-- WRITTEN PROBLEM --
Render each line of the data below as one string in a JSON list, skipping blank lines and leaving out the pictures.

-- DATASET CONTENT --
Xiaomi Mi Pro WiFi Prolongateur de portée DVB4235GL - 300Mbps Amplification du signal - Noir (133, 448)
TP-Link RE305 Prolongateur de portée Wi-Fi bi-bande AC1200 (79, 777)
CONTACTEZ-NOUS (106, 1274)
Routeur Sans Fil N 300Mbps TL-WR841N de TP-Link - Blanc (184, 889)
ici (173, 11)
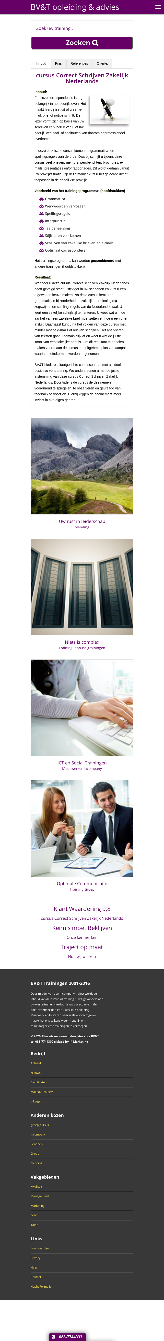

-- SOLUTION TO THE EXERCISE --
[
  "Xiaomi Mi Pro WiFi Prolongateur de portée DVB4235GL - 300Mbps Amplification du signal - Noir (133, 448)",
  "TP-Link RE305 Prolongateur de portée Wi-Fi bi-bande AC1200 (79, 777)",
  "CONTACTEZ-NOUS (106, 1274)",
  "Routeur Sans Fil N 300Mbps TL-WR841N de TP-Link - Blanc (184, 889)",
  "ici (173, 11)"
]